─── Records for this task ───

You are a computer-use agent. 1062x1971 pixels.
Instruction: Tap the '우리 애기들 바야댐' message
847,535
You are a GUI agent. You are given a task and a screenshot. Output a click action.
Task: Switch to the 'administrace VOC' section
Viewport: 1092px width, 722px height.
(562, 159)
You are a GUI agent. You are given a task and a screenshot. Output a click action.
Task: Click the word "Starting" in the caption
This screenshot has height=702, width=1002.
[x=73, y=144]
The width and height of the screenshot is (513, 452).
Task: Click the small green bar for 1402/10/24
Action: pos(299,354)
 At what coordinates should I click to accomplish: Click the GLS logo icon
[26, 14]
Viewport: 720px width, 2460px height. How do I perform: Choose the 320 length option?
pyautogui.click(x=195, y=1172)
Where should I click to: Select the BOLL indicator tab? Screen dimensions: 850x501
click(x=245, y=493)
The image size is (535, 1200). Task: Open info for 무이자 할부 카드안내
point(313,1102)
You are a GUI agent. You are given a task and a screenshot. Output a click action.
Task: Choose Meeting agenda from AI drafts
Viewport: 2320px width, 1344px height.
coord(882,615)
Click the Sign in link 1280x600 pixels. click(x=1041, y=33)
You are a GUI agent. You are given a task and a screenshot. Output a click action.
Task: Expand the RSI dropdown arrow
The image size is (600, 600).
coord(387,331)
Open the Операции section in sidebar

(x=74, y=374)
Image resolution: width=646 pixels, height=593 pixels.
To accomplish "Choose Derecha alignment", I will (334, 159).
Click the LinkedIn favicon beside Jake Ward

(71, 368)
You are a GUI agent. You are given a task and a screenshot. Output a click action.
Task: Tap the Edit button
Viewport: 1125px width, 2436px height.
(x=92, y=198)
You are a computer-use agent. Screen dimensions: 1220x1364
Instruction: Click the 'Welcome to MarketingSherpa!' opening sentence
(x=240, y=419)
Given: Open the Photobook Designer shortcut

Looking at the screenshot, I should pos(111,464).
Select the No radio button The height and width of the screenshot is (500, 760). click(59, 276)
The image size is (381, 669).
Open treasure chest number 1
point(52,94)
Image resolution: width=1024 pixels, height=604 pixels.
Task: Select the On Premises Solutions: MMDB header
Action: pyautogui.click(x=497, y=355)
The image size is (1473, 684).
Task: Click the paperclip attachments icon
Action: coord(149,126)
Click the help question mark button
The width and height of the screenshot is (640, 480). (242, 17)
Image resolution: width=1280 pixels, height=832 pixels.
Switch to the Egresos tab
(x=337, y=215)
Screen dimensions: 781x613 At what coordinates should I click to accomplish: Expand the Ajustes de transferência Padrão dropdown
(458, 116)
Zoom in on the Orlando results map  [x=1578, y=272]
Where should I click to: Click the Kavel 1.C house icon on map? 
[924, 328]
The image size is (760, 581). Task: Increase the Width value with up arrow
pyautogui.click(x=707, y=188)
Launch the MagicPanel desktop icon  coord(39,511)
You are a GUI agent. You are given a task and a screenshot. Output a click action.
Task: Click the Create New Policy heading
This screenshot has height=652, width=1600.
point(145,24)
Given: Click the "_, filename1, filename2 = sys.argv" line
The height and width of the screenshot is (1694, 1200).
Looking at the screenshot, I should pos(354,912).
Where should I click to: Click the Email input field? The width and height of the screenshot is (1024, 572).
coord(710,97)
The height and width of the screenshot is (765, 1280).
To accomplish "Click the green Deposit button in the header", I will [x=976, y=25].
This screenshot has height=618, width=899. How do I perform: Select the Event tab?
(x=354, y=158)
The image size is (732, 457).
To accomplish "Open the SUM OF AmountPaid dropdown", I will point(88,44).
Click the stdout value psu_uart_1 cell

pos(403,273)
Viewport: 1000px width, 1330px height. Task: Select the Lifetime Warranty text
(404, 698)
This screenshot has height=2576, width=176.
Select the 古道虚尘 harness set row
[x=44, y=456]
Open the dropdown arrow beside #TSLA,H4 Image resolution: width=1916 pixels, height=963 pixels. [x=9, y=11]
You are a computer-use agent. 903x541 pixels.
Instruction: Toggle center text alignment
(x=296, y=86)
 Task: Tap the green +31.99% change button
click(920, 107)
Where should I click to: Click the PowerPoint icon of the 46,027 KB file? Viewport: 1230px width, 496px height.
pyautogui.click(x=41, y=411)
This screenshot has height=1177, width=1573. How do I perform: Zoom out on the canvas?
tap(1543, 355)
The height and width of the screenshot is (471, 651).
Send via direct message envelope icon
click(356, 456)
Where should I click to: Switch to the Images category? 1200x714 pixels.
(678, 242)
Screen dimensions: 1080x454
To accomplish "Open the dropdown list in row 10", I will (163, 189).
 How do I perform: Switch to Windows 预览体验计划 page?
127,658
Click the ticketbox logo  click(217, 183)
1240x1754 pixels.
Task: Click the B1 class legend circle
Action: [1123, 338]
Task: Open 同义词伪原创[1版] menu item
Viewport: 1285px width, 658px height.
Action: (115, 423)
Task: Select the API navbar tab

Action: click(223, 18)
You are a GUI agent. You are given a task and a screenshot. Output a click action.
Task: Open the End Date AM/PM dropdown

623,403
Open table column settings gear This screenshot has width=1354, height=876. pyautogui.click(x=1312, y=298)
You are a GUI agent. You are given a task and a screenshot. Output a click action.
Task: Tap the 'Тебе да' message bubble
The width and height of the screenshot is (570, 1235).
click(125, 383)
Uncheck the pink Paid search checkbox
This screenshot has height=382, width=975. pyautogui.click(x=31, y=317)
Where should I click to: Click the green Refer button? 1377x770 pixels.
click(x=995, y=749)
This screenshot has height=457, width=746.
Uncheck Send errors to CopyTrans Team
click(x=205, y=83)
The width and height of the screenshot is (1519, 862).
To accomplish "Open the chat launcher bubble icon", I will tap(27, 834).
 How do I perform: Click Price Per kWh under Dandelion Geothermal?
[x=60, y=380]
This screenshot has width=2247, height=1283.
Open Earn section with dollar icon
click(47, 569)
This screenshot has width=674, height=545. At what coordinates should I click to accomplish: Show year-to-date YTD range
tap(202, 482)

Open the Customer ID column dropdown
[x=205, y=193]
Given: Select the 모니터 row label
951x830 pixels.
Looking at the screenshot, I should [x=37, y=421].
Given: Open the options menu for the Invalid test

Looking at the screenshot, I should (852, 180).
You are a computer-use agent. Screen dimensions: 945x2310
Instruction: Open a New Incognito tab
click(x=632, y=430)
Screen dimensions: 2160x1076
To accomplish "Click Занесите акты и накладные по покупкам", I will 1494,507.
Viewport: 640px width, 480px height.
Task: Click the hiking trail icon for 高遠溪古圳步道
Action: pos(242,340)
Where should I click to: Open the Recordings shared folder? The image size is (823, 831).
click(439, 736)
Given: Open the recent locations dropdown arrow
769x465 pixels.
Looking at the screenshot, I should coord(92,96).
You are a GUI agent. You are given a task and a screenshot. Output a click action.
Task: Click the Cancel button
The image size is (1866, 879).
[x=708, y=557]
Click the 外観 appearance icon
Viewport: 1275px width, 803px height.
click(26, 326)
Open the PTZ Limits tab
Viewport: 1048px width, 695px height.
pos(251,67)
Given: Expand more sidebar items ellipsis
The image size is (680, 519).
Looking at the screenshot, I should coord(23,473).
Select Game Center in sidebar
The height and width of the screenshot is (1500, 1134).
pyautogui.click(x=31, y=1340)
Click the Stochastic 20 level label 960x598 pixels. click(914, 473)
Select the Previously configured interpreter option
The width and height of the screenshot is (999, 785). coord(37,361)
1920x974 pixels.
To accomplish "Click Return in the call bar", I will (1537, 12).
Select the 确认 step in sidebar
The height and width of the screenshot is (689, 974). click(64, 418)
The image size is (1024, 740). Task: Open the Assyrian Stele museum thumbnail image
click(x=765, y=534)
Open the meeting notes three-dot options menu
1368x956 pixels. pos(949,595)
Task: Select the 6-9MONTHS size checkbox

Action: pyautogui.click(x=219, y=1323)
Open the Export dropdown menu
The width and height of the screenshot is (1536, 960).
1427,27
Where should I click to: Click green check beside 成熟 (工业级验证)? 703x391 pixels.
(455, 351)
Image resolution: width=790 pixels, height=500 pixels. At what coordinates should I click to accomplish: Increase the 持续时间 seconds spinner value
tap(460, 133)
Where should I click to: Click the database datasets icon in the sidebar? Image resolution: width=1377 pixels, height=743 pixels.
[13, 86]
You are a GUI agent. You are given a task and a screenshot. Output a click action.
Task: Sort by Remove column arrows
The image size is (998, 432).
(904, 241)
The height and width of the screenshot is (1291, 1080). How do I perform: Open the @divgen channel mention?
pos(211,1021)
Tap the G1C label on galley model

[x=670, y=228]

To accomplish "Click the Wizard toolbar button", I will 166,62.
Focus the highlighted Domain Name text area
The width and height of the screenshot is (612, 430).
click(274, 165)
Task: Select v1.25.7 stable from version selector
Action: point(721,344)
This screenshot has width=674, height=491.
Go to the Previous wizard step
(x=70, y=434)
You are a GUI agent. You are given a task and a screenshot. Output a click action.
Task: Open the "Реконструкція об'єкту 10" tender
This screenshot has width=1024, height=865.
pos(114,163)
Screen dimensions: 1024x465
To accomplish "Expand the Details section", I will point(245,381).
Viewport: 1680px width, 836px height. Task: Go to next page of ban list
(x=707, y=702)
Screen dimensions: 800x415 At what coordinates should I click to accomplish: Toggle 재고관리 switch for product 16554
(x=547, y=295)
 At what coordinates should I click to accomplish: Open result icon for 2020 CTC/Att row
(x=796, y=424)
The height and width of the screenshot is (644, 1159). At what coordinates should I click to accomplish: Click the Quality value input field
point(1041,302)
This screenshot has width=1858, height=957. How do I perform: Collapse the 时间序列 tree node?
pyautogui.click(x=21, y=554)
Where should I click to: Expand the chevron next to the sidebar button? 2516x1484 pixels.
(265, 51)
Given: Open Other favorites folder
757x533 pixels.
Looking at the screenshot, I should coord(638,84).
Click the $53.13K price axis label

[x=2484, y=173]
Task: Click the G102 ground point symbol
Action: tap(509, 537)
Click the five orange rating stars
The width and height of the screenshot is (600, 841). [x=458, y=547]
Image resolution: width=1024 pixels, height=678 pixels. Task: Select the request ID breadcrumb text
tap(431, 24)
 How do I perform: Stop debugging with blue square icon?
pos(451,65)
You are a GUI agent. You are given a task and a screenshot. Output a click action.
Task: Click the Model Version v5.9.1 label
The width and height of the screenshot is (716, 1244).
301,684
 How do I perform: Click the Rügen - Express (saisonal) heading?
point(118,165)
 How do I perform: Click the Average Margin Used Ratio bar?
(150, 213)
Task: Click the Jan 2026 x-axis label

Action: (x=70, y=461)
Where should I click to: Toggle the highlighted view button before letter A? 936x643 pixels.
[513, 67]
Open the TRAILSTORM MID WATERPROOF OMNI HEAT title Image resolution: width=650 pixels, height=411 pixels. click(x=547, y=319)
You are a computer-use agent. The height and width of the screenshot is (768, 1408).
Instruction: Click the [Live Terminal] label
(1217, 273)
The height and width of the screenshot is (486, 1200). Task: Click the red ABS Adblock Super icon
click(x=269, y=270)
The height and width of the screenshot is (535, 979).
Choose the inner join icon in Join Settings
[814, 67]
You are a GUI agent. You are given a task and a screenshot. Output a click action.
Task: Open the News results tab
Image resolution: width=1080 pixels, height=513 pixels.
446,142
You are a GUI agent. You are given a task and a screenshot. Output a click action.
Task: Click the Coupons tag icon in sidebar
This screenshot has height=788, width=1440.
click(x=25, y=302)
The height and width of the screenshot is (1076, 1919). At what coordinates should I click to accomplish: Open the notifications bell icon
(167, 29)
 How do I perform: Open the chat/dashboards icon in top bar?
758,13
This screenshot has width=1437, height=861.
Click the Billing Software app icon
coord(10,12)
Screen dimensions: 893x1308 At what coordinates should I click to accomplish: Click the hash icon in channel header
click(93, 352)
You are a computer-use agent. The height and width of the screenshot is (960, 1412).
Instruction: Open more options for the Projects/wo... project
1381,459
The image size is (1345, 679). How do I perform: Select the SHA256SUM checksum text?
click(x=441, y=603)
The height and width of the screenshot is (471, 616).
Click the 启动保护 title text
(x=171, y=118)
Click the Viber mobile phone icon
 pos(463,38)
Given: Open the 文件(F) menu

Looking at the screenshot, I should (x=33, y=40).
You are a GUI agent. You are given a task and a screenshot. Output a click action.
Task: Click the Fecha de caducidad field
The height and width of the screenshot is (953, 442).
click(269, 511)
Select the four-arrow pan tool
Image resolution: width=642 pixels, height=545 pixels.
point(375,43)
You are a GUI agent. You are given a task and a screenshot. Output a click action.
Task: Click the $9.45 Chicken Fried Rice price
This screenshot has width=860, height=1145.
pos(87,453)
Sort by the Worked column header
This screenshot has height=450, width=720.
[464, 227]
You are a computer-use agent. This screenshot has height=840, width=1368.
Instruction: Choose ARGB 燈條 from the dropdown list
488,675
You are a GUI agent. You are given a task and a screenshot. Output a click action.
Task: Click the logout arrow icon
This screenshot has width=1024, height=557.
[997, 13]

───

*Exercise*
Each line holding "computer" in the records should be copied out.

*Expected output*
You are a computer-use agent. 1062x1971 pixels.
You are a computer-use agent. Screen dimensions: 1220x1364
You are a computer-use agent. 903x541 pixels.
You are a computer-use agent. Screen dimensions: 945x2310
You are a computer-use agent. The height and width of the screenshot is (768, 1408).
You are a computer-use agent. The height and width of the screenshot is (960, 1412).
You are a computer-use agent. This screenshot has height=840, width=1368.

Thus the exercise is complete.